The Backend API: FastAPI as the Central Nervous System

A lightweight Python API server was the logical choice for the orchestration layer. We chose FastAPI for its performance and automatic OpenAPI documentation, which proved invaluable for the SwiftUI developer. The core responsibility of this service is to expose endpoints for managing the lifecycle of a training job.

A real-world project requires robust configuration management, not hardcoded values.

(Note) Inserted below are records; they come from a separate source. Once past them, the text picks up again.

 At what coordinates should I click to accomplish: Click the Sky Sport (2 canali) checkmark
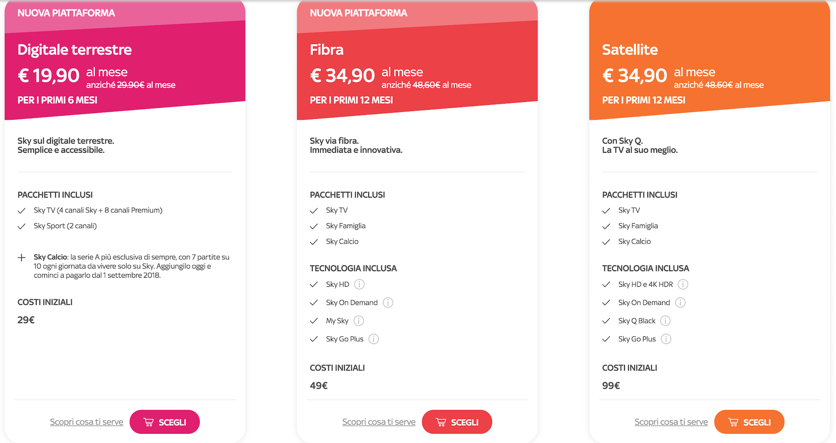click(x=21, y=226)
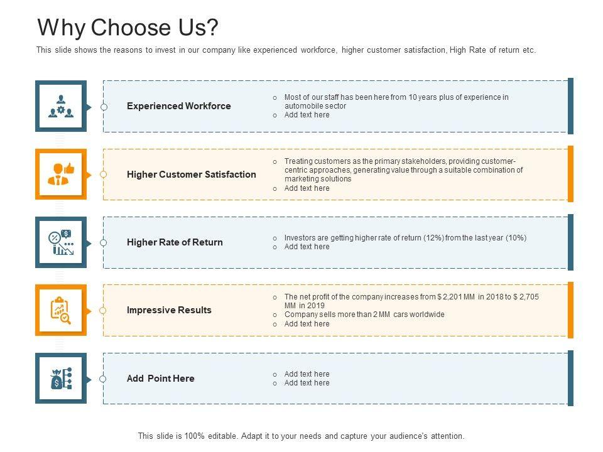
Task: Select the "Why Choose Us?" slide title
Action: tap(128, 28)
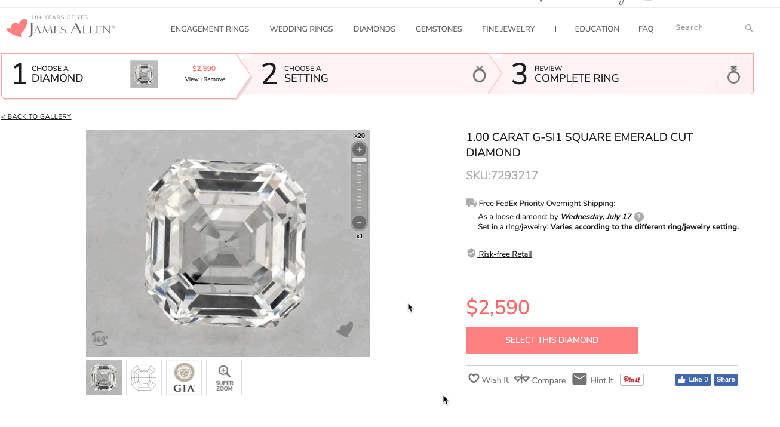
Task: Click the James Allen logo
Action: (60, 27)
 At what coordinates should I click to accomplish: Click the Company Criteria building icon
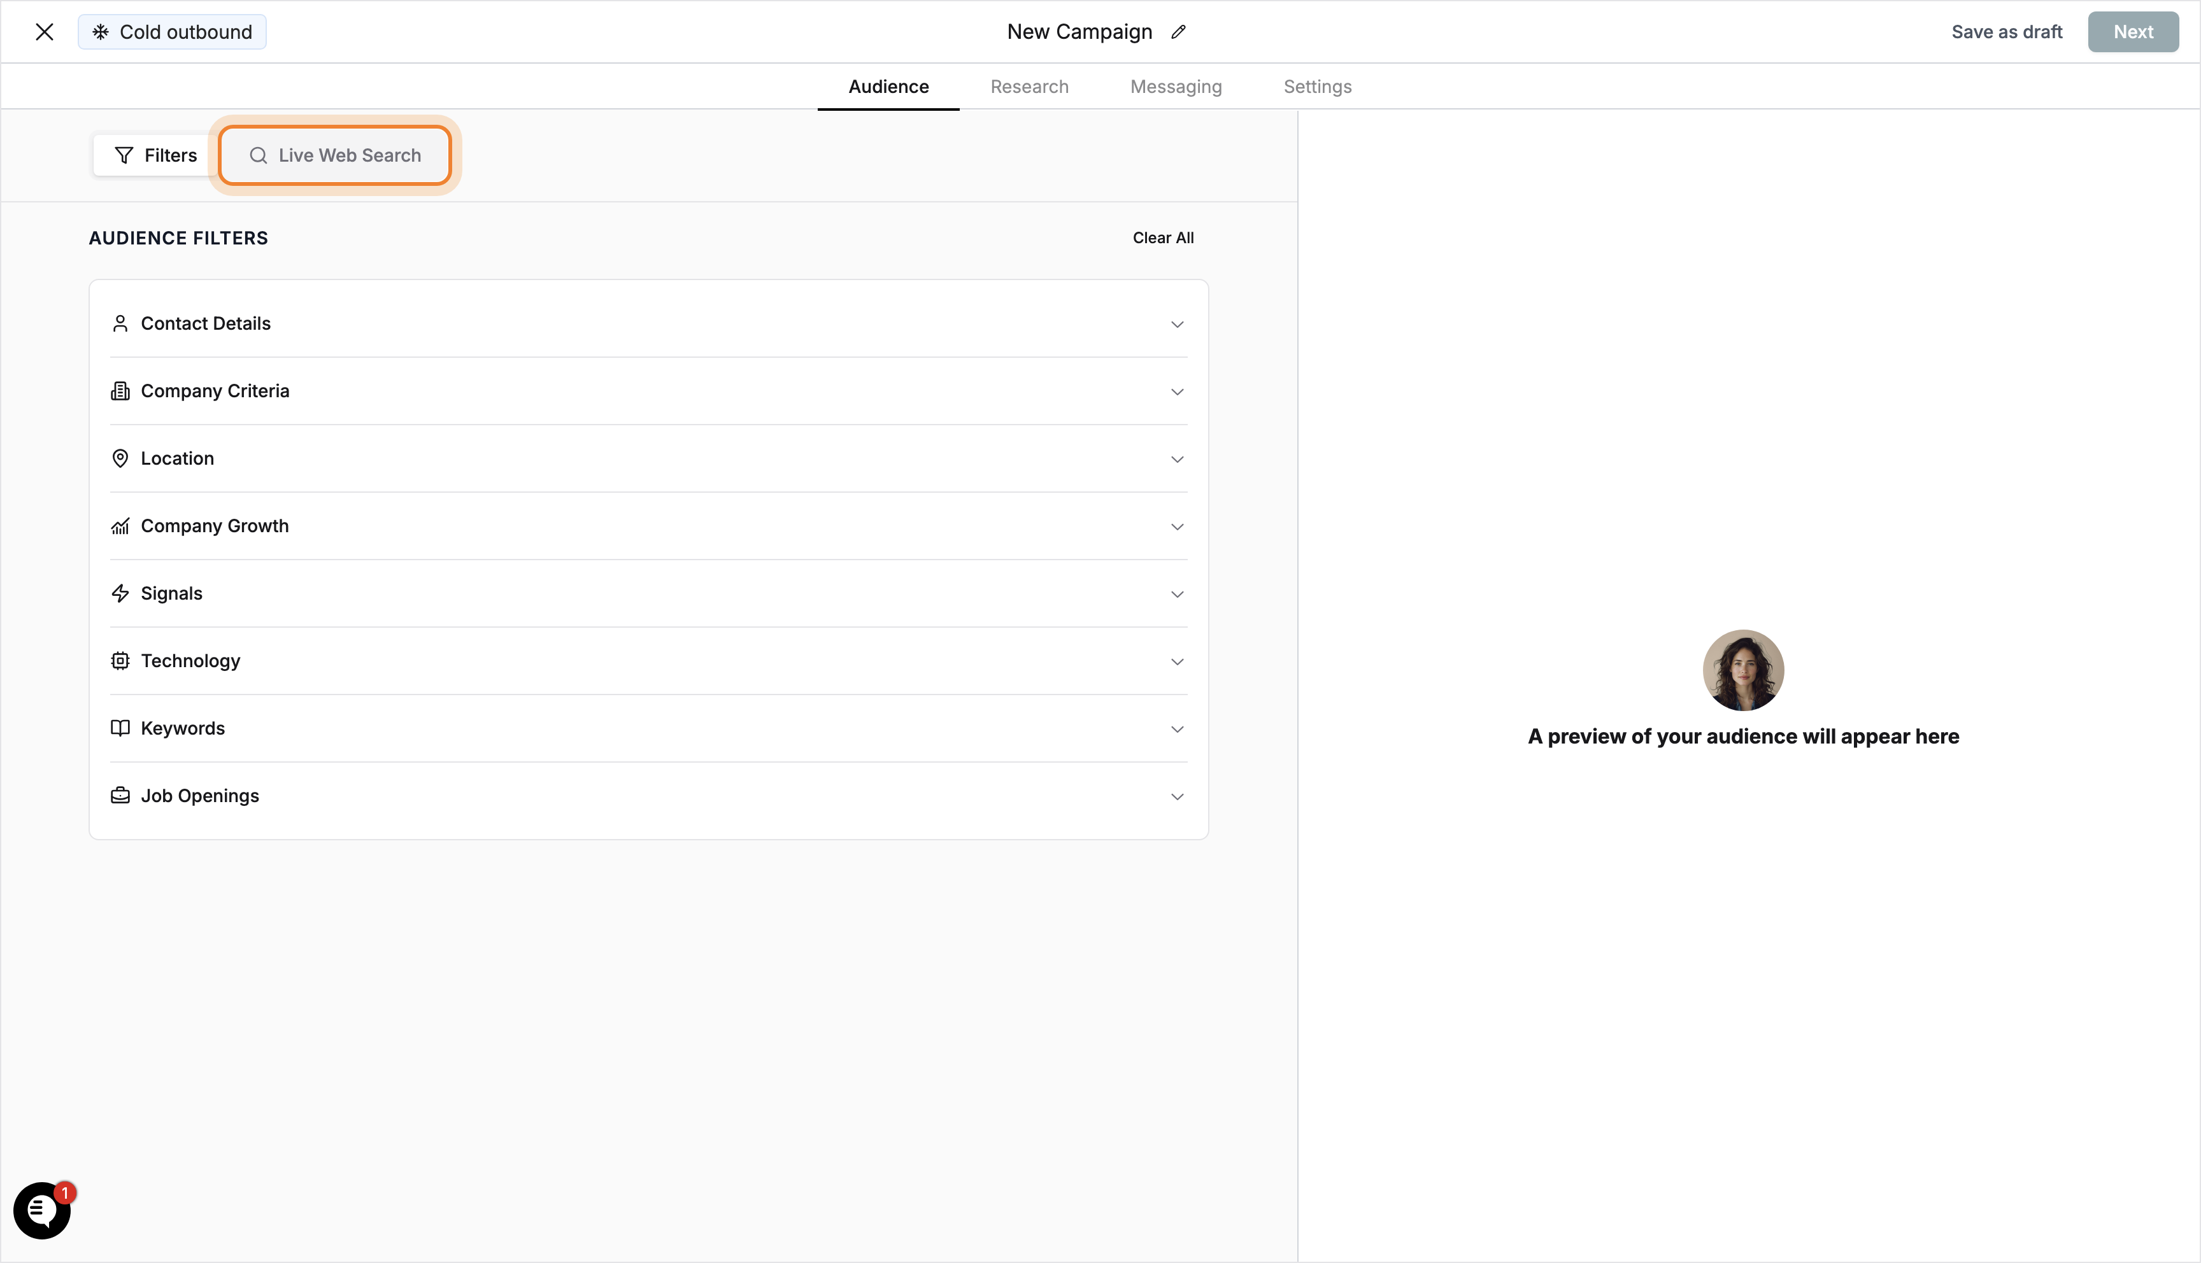(x=121, y=390)
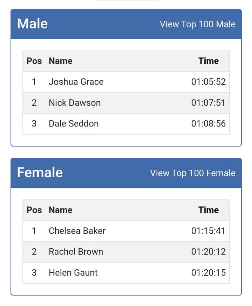Viewport: 252px width, 306px height.
Task: Select Rachel Brown's result row
Action: coord(76,252)
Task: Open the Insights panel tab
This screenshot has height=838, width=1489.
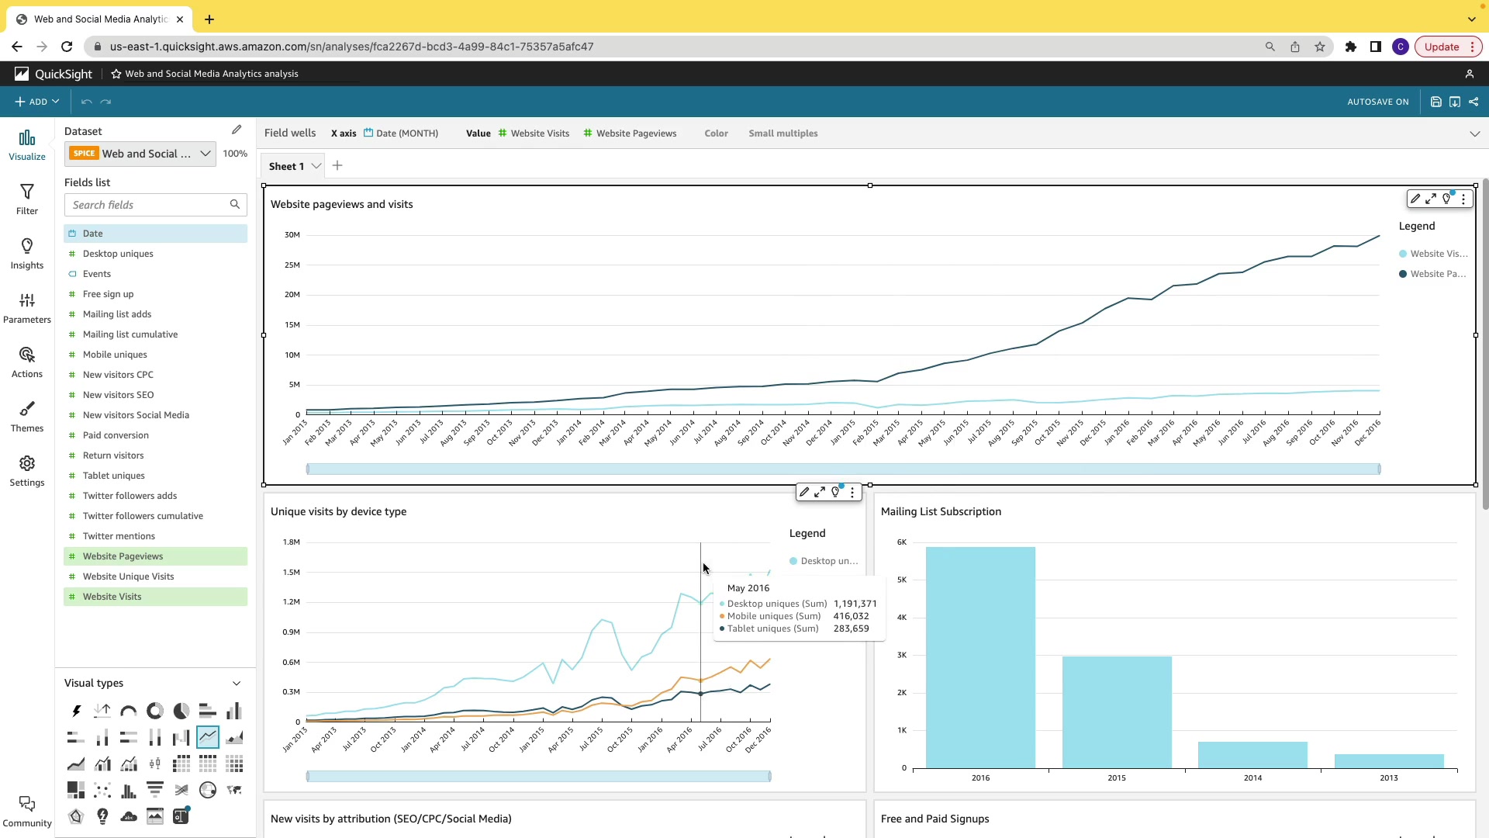Action: (x=27, y=253)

We used Pydantic’s BaseSettings to manage environment-specific configurations.

# file: app/config.py
import os
from pydantic import BaseSettings, Field

class Settings(BaseSettings):
    """
    Application settings loaded from environment variables.
    """
    PODMAN_BASE_URL: str = Field(..., env="PODMAN_BASE_URL") # e.g., "unix:///run/user/1000/podman/podman.sock"
    BASE_IMAGE_NAME: str = Field("localhost/ml-runner:latest", env="BASE_IMAGE_NAME")
    ARTIFACTS_HOST_PATH: str = Field(..., env="ARTIFACTS_HOST_PATH")
    SCRIPTS_HOST_PATH: str = Field(..., env="SCRIPTS_HOST_PATH")
    
    # Snowflake Credentials - In a real setup, these would come from a vault.
    # For this example, we pass them via env, which is a common but less secure pattern.
    SNOWFLAKE_USER: str = Field(..., env="SNOWFLAKE_USER")
    SNOWFLAKE_PASSWORD: str = Field(..., env="SNOWFLAKE_PASSWORD")
    SNOWFLAKE_ACCOUNT: str = Field(..., env="SNOWFLAKE_ACCOUNT")
    SNOWFLAKE_WAREHOUSE: str = Field(..., env="SNOWFLAKE_WAREHOUSE")
    SNOWFLAKE_DATABASE: str = Field(..., env="SNOWFLAKE_DATABASE")
    SNOWFLAKE_SCHEMA: str = Field(..., env="SNOWFLAKE_SCHEMA")

    class Config:
        case_sensitive = True
        env_file = ".env"
        env_file_encoding = "utf-8"

settings = Settings()

The main application file defines the endpoints. We need to create a job, check its status, and retrieve logs. A common mistake is to make the job creation endpoint synchronous; it must be asynchronous to handle container startup latency. We’ll return a job ID immediately and let the client poll for status and logs.

# file: app/main.py
import uuid
import logging
from fastapi import FastAPI, HTTPException, BackgroundTasks
from pydantic import BaseModel, Field
from typing import Dict, List

from .podman_manager import PodmanManager, ContainerCreationFailed
from .config import settings

# Setup logging
logging.basicConfig(level=logging.INFO, format='%(asctime)s - %(levelname)s - %(message)s')
logger = logging.getLogger(__name__)

app = FastAPI(title="ML Job Runner API")
podman_manager = PodmanManager(base_url=settings.PODMAN_BASE_URL)

# In-memory database for tracking jobs. A real system would use Redis or a proper DB.
JOB_STORE: Dict[str, Dict] = {}

class JobRequest(BaseModel):
    script_name: str = Field(..., description="Name of the Python script to run, e.g., 'train_churn_model.py'")
    hyperparameters: Dict[str, str] = Field(default_factory=dict, description="Hyperparameters to pass as env vars.")

class JobStatus(BaseModel):
    job_id: str
    container_id: str
    status: str # e.g., CREATED, RUNNING, FAILED, COMPLETED
    logs: str | None = None

@app.post("/jobs", status_code=202, response_model=JobStatus)
async def create_training_job(job_request: JobRequest, background_tasks: BackgroundTasks):
    job_id = str(uuid.uuid4())
    logger.info(f"Received job request {job_id} for script '{job_request.script_name}'.")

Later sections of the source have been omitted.